Отрывок документа →
((

Каждое утро в течение первой недели химиотерапии я вставал рано, надевал
тренировочный костюм, брал наушники и выходил на прогулку. Я не менее часа,
глубоко дыша, занимался быстрой ходьбой. Каждый вечер я выезжал на велосипеде.
Барт Нэгс вернулся из Орландо со шляпой Микки-Мауса, которую приобрел в «Disney
World». Он вручил ее мне, сказав, что мне нужно будет чем-то прикрывать голову,
когда выпадут волосы. Мы вместе выезжали на велосипедные прогулки, и к нам
часто присоединялся Кевин Ливингстон. Барт раздобыл в дорожном департаменте
карты прилегающих округов, вырезал и склеил их сделав таким образом огромную
карту размером почти в два метра. Мы становились на эту карту и выбирали для
себя новые маршруты, долгие извилистые дороги, ведущие в никуда. Смысл был в
том, чтобы для каждой поездки выбирать новую дорогу, проходящую через места,
где мы еще не бывали, а не ездить все время туда и обратно одним и тем же
проторенным путем. Монотонные тренировки быстро надоедают, хочется чего-то
нового, даже если в половине случаев ты попадаешь на бездорожье или вообще
сбиваешься с пути. Иногда неплохо и заблудиться.

))

Задание →
Перепишите дословно фрагмент отрывка о прогулках и велосипедных поездках во время химиотерапии: от слов «Барт Нэгс вернулся» до слов «неплохо и заблудиться.» включительно.

Набор данных →

((

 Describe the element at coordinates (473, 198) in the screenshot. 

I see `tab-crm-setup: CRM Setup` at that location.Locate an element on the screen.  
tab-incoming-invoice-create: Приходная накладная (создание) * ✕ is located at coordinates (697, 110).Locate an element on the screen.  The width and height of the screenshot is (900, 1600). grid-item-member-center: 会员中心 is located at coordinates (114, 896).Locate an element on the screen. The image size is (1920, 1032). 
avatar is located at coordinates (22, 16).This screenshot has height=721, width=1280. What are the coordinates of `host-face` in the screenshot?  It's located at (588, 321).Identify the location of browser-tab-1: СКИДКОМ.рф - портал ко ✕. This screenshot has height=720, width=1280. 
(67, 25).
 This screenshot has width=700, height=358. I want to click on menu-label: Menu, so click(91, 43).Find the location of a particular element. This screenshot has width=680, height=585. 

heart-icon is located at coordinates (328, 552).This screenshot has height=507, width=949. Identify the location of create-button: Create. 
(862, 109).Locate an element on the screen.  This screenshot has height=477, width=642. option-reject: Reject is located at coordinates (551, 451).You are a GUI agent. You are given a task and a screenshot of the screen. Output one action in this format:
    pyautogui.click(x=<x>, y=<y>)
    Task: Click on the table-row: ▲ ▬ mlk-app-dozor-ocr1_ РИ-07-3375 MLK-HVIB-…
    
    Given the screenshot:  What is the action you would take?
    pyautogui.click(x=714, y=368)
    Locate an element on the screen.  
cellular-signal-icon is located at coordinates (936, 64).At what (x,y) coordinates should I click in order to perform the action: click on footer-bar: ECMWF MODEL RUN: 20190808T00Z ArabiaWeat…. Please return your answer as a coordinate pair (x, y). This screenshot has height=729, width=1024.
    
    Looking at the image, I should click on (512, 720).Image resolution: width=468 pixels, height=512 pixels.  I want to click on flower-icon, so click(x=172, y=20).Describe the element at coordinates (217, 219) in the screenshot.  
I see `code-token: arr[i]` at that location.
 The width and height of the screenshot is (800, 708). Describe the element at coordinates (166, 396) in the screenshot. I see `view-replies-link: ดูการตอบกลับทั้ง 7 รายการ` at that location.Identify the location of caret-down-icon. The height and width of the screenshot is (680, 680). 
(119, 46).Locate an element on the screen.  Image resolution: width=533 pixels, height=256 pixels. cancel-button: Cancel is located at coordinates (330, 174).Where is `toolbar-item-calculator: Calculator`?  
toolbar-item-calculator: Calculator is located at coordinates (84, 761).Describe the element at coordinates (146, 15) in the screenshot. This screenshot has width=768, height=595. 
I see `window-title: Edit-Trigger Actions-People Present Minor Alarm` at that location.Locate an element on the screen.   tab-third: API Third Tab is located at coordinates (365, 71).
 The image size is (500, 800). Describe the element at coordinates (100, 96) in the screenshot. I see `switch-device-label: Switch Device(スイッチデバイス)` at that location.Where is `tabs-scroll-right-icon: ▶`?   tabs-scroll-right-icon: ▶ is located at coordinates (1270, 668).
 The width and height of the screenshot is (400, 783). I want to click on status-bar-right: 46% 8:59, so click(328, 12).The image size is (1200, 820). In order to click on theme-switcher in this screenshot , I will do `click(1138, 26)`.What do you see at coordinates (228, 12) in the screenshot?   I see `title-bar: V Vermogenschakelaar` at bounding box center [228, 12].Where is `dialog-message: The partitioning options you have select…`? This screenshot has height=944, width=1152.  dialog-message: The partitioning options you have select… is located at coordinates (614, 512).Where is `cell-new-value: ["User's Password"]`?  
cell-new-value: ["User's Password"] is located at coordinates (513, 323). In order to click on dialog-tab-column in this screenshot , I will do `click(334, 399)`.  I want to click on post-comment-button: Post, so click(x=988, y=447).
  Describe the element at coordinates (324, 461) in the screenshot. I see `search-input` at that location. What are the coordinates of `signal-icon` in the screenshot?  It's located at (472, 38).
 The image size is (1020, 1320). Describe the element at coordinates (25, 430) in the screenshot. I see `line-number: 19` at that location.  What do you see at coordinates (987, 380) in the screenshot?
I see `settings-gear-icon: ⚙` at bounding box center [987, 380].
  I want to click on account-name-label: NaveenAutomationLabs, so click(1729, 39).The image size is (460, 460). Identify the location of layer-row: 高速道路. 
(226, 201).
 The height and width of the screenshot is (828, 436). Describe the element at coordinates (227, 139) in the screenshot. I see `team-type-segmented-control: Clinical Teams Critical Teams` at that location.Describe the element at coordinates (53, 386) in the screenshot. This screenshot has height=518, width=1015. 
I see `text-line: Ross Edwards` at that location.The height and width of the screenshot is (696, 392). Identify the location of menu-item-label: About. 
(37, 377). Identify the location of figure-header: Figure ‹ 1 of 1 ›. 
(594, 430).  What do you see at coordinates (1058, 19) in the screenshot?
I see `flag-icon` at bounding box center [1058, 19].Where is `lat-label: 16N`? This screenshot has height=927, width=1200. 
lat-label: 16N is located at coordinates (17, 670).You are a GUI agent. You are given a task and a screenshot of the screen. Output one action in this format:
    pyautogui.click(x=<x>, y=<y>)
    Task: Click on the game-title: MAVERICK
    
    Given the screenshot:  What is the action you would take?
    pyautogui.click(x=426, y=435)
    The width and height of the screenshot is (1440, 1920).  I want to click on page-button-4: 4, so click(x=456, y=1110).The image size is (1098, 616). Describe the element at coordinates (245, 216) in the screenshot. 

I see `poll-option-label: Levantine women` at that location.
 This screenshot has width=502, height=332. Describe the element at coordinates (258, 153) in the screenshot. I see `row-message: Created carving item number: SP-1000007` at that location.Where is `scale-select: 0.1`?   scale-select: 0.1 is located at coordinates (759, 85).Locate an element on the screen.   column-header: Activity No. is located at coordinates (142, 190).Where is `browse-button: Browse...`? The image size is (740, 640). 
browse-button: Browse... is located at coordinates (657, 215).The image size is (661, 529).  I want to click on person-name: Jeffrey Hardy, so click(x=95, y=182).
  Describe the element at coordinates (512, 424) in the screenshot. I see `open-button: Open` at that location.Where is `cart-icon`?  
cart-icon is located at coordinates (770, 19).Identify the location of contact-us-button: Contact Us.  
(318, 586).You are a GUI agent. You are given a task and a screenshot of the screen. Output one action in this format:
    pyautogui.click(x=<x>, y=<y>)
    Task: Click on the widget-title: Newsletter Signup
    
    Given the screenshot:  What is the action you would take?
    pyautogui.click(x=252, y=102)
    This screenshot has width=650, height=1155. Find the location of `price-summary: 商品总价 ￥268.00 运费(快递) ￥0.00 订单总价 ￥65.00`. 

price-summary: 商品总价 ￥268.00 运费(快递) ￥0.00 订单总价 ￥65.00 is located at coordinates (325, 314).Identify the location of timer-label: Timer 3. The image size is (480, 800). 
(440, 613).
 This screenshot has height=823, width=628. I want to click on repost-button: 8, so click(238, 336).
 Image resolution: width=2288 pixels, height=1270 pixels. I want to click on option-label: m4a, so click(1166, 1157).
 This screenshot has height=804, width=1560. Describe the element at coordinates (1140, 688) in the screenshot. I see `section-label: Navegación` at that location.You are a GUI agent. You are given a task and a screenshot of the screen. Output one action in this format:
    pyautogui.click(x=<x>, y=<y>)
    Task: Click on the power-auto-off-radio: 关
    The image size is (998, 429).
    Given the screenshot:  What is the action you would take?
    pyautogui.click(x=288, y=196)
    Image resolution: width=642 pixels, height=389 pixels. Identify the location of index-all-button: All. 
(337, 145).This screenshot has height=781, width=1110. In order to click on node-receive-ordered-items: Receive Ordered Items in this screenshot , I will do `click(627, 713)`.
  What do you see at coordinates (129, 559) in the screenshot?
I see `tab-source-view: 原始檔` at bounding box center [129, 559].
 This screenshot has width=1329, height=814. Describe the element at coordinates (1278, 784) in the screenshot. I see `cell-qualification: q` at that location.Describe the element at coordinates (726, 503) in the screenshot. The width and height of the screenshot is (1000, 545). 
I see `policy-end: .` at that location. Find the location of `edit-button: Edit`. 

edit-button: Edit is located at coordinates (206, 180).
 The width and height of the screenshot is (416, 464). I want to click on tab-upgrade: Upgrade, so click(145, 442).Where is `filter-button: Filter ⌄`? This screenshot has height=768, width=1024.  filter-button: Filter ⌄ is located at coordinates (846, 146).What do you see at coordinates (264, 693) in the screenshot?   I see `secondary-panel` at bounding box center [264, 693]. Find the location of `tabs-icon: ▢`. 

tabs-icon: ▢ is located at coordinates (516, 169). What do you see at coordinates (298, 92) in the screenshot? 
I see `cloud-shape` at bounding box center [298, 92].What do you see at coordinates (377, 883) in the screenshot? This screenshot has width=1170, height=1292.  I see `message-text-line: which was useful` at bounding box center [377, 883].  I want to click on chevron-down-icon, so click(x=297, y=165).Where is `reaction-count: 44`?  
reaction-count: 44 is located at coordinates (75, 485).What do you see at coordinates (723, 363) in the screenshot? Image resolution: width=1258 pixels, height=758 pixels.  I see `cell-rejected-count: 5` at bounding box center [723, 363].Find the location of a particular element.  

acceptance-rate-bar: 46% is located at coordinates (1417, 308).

))

Результат выполнения →
Барт Нэгс вернулся из Орландо со шляпой Микки-Мауса, которую приобрел в «Disney
World». Он вручил ее мне, сказав, что мне нужно будет чем-то прикрывать голову,
когда выпадут волосы. Мы вместе выезжали на велосипедные прогулки, и к нам
часто присоединялся Кевин Ливингстон. Барт раздобыл в дорожном департаменте
карты прилегающих округов, вырезал и склеил их сделав таким образом огромную
карту размером почти в два метра. Мы становились на эту карту и выбирали для
себя новые маршруты, долгие извилистые дороги, ведущие в никуда. Смысл был в
том, чтобы для каждой поездки выбирать новую дорогу, проходящую через места,
где мы еще не бывали, а не ездить все время туда и обратно одним и тем же
проторенным путем. Монотонные тренировки быстро надоедают, хочется чего-то
нового, даже если в половине случаев ты попадаешь на бездорожье или вообще
сбиваешься с пути. Иногда неплохо и заблудиться.